EXERCISE GOAL — The answer should contain only the lines from the beginning of the entries through the line that holds "Click TikTok platform icon on @junestyle card", given again exactly, with no pictures.
*** Opening DATA UNDER STUDY ***
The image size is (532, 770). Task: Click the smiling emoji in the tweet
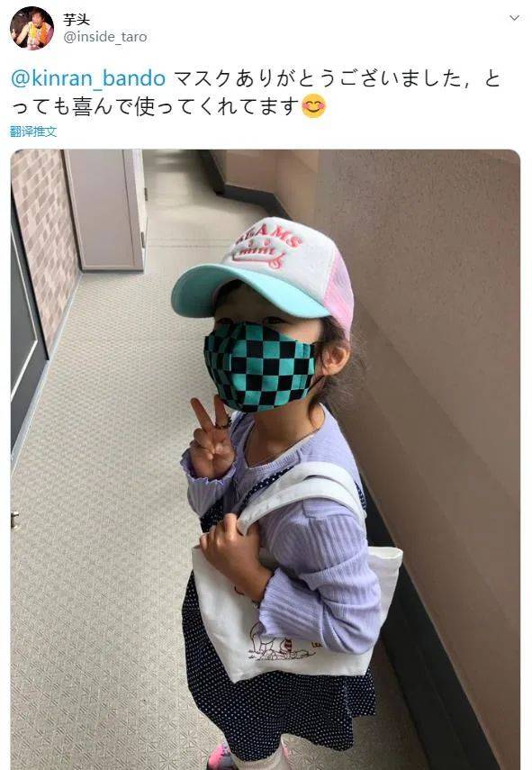point(313,106)
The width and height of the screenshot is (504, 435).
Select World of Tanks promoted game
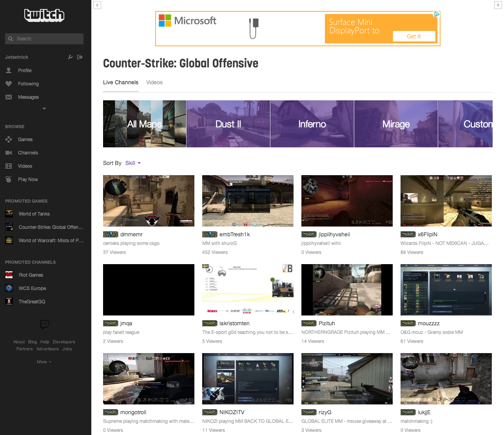tap(33, 214)
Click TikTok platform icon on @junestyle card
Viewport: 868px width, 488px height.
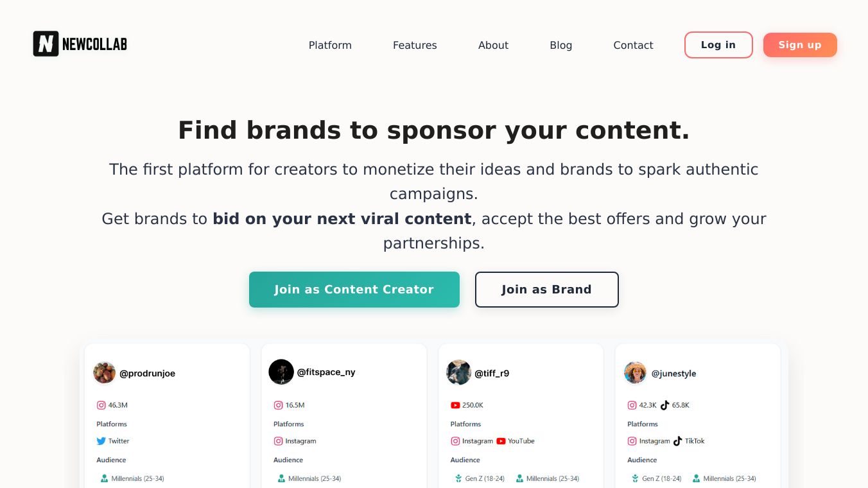coord(678,441)

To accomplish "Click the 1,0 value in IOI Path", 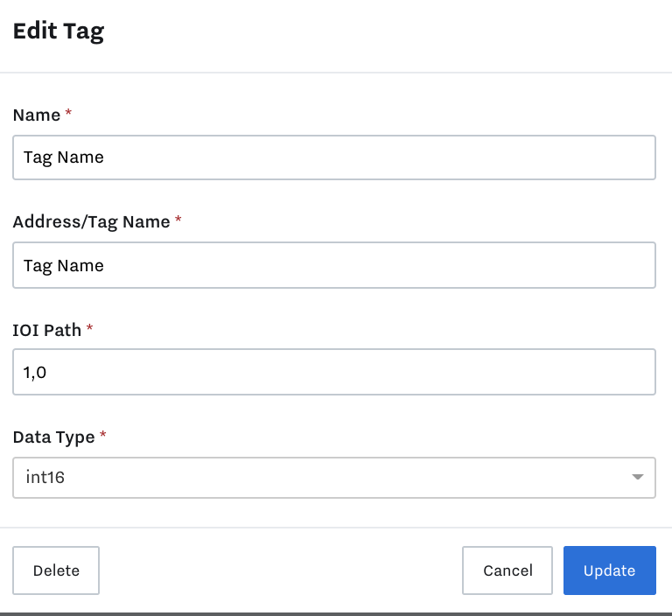I will click(35, 373).
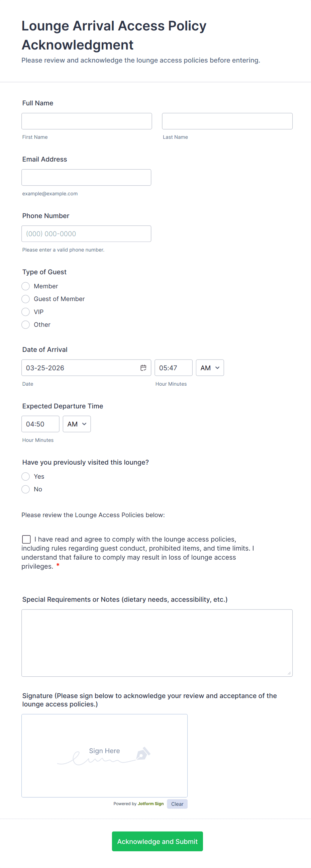Image resolution: width=311 pixels, height=868 pixels.
Task: Focus the Special Requirements notes textarea
Action: pos(157,643)
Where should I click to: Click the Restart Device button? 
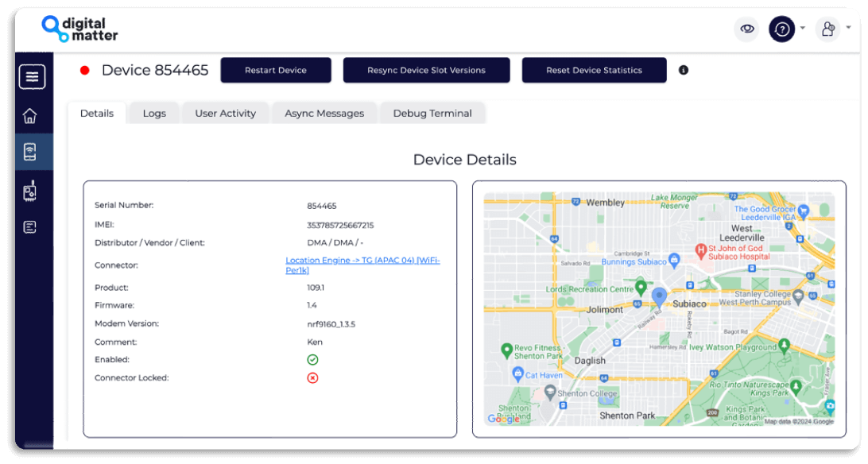click(x=276, y=70)
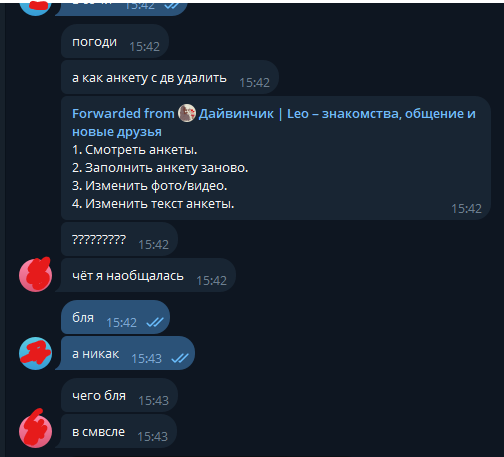504x457 pixels.
Task: Click the line "4. Изменить текст анкеты."
Action: click(x=153, y=204)
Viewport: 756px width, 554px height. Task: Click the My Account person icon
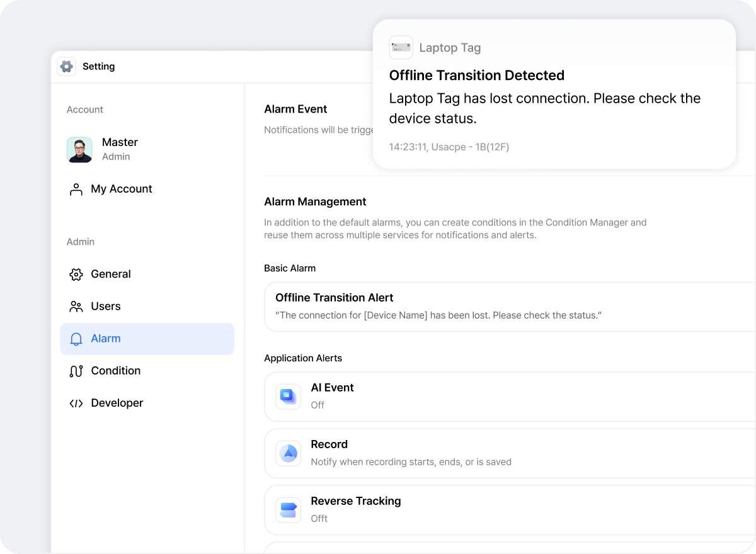pyautogui.click(x=76, y=189)
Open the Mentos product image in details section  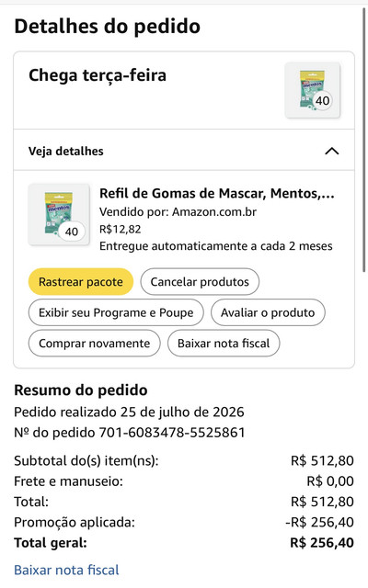(x=59, y=214)
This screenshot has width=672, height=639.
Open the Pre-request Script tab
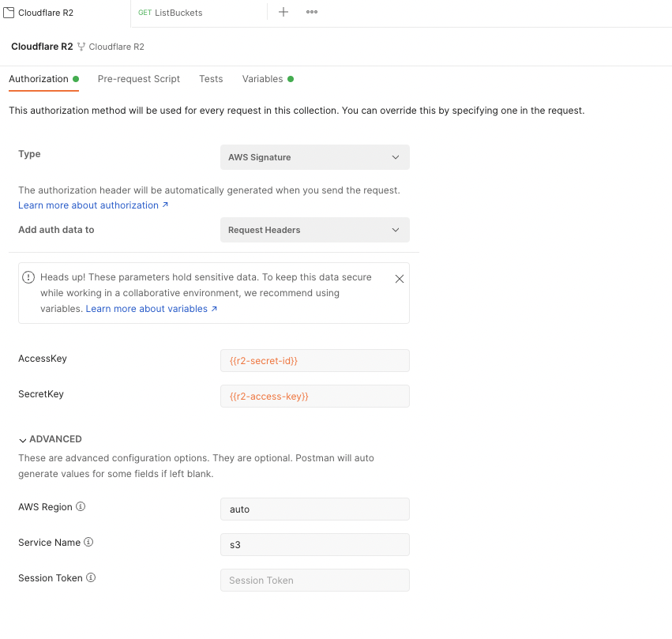[x=139, y=78]
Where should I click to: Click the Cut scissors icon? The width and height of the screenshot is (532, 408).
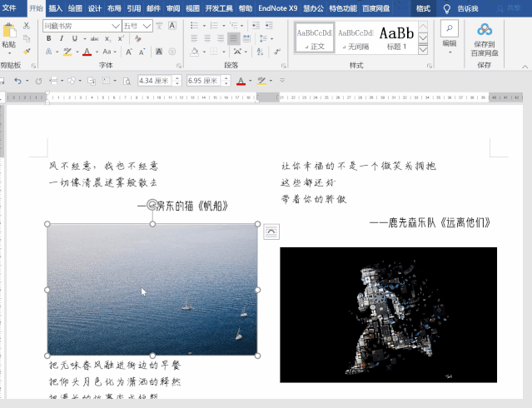coord(27,26)
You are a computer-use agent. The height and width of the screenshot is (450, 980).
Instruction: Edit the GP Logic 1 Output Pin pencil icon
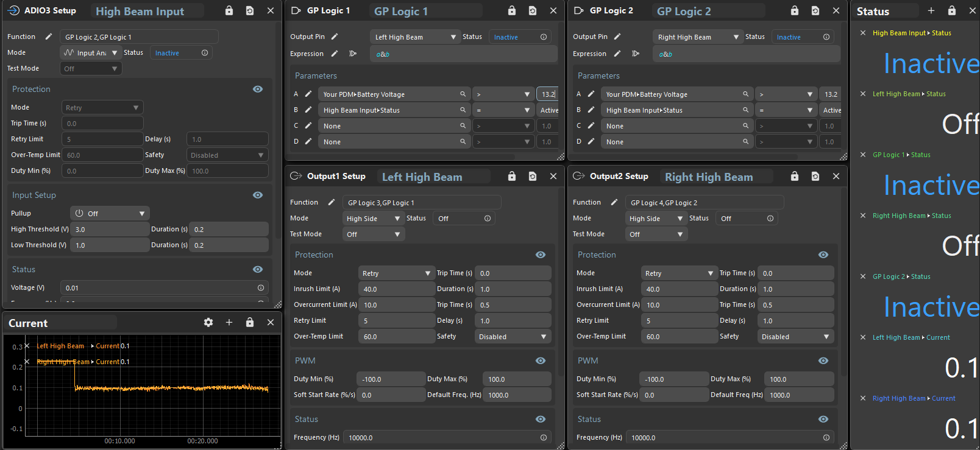pyautogui.click(x=335, y=37)
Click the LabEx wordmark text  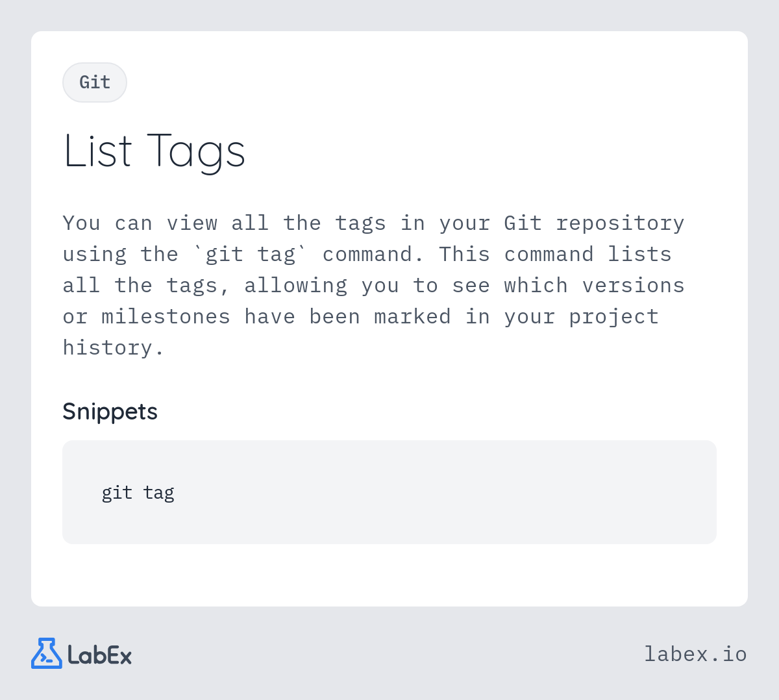click(100, 655)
*** Closing DATA UNDER STUDY ***
ANSWER BOX —
The image size is (532, 770). Task: Click the smiling emoji in the tweet
point(313,106)
The width and height of the screenshot is (504, 435).
Select World of Tanks promoted game
tap(33, 214)
Click TikTok platform icon on @junestyle card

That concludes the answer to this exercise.